Class ThaiWordFilter

  • All Implemented Interfaces:
    Closeable, AutoCloseable

    public final class ThaiWordFilter
    extends org.apache.lucene.analysis.TokenFilter
    TokenFilter that use BreakIterator to break each Token that is Thai into separate Token(s) for each Thai word.

    Please note: Since matchVersion 3.1 on, this filter no longer lowercases non-thai text. ThaiAnalyzer will insert a LowerCaseFilter before this filter so the behaviour of the Analyzer does not change. With version 3.1, the filter handles position increments correctly.

    WARNING: this filter may not be supported by all JREs. It is known to work with Sun/Oracle and Harmony JREs. If your application needs to be fully portable, consider using ICUTokenizer instead, which uses an ICU Thai BreakIterator that will always be available.
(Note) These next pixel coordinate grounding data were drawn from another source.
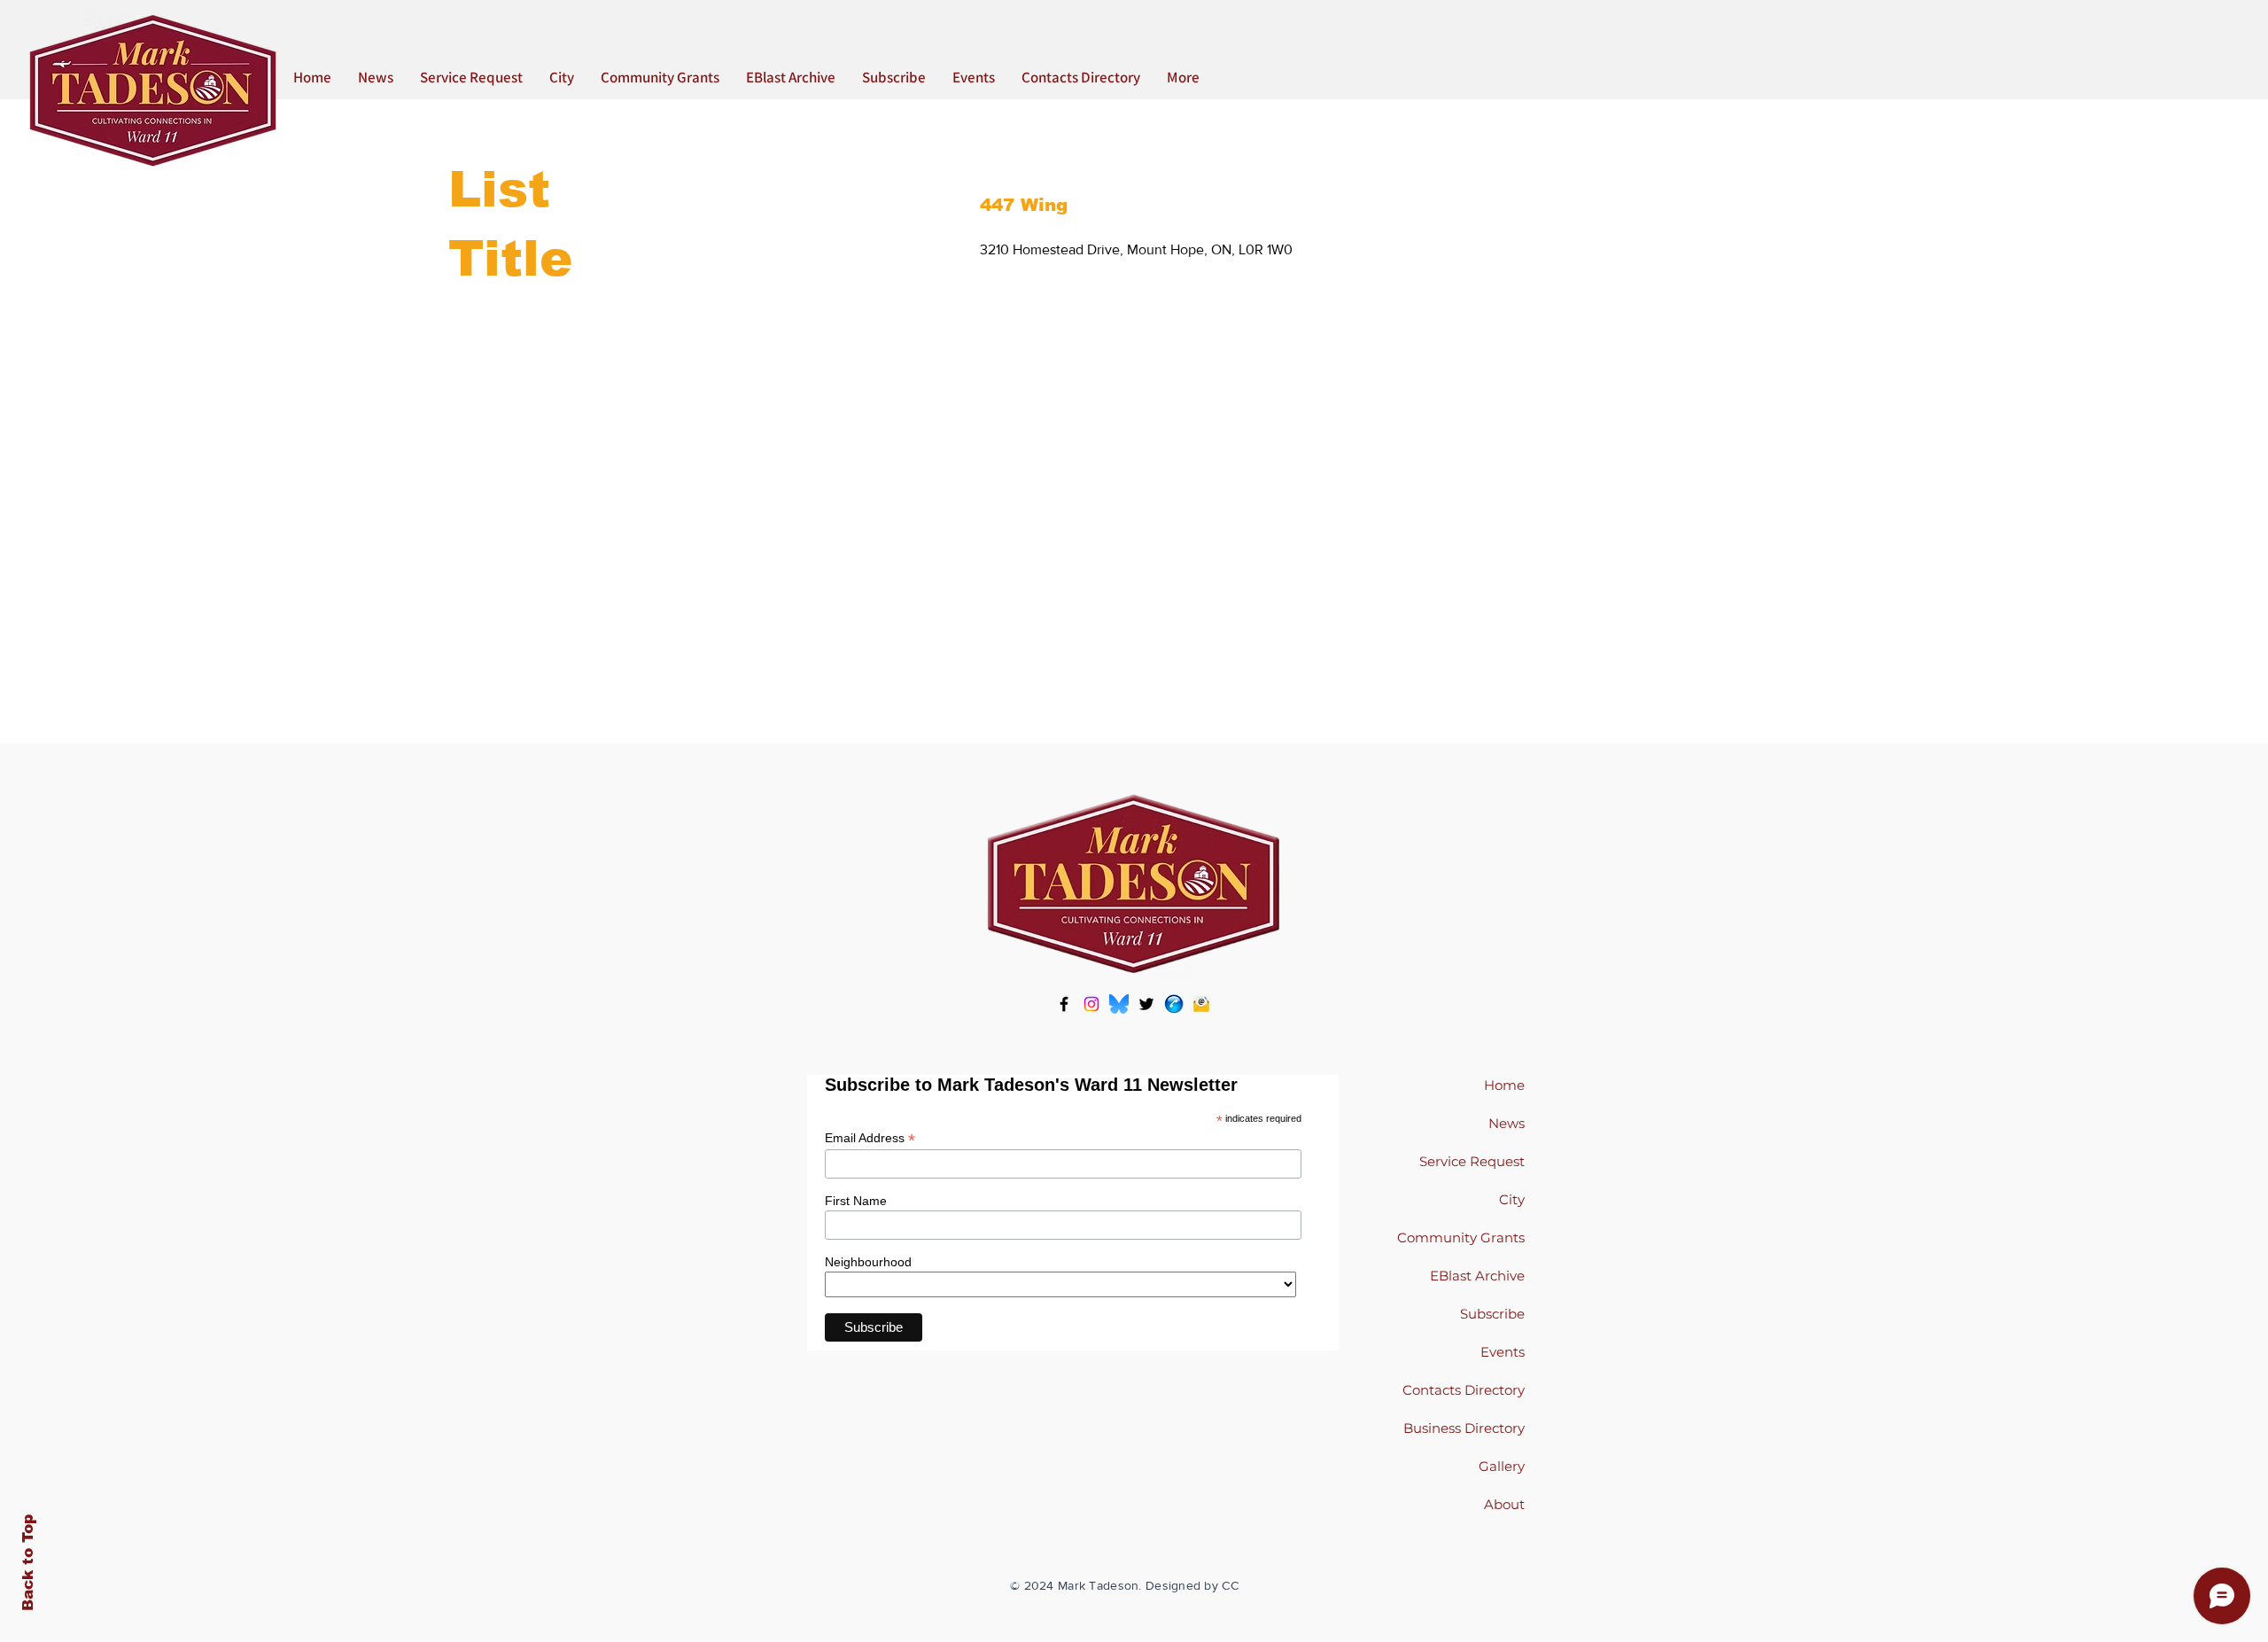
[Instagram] (1091, 1004)
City (1512, 1199)
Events (1502, 1351)
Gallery (1502, 1466)
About (1504, 1504)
    • Nested Class Summary

      • Nested classes/interfaces inherited from class org.apache.lucene.util.AttributeSource

        org.apache.lucene.util.AttributeSource.AttributeFactory, org.apache.lucene.util.AttributeSource.State
    • Field Summary

      Fields 
      Modifier and Type Field Description
      static boolean DBBI_AVAILABLE
      True if the JRE supports a working dictionary-based breakiterator for Thai.
      • Fields inherited from class org.apache.lucene.analysis.TokenFilter

        input
    • Constructor Summary

      Constructors 
      Constructor Description
      ThaiWordFilter​(org.apache.lucene.analysis.TokenStream input)
      Deprecated.
      Use the ctor with matchVersion instead!
      ThaiWordFilter​(org.apache.lucene.util.Version matchVersion, org.apache.lucene.analysis.TokenStream input)
      Creates a new ThaiWordFilter with the specified match version.
    • Method Summary

      All Methods Instance Methods Concrete Methods 
      Modifier and Type Method Description
      boolean incrementToken()  
      void reset()  
      • Methods inherited from class org.apache.lucene.analysis.TokenFilter

        close, end
      • Methods inherited from class org.apache.lucene.util.AttributeSource

        addAttribute, addAttributeImpl, captureState, clearAttributes, cloneAttributes, copyTo, equals, getAttribute, getAttributeClassesIterator, getAttributeFactory, getAttributeImplsIterator, hasAttribute, hasAttributes, hashCode, reflectAsString, reflectWith, restoreState, toString
    • Field Detail

      • DBBI_AVAILABLE

        public static final boolean DBBI_AVAILABLE
        True if the JRE supports a working dictionary-based breakiterator for Thai. If this is false, this filter will not work at all!
    • Constructor Detail

      • ThaiWordFilter

        @Deprecated
        public ThaiWordFilter​(org.apache.lucene.analysis.TokenStream input)
        Deprecated.
        Use the ctor with matchVersion instead!
        Creates a new ThaiWordFilter that also lowercases non-thai text.
      • ThaiWordFilter

        public ThaiWordFilter​(org.apache.lucene.util.Version matchVersion,
                              org.apache.lucene.analysis.TokenStream input)
        Creates a new ThaiWordFilter with the specified match version.
    • Method Detail

      • incrementToken

        public boolean incrementToken()
                               throws IOException
        Specified by:
        incrementToken in class org.apache.lucene.analysis.TokenStream
        Throws:
        IOException
      • reset

        public void reset()
                   throws IOException
        Overrides:
        reset in class org.apache.lucene.analysis.TokenFilter
        Throws:
        IOException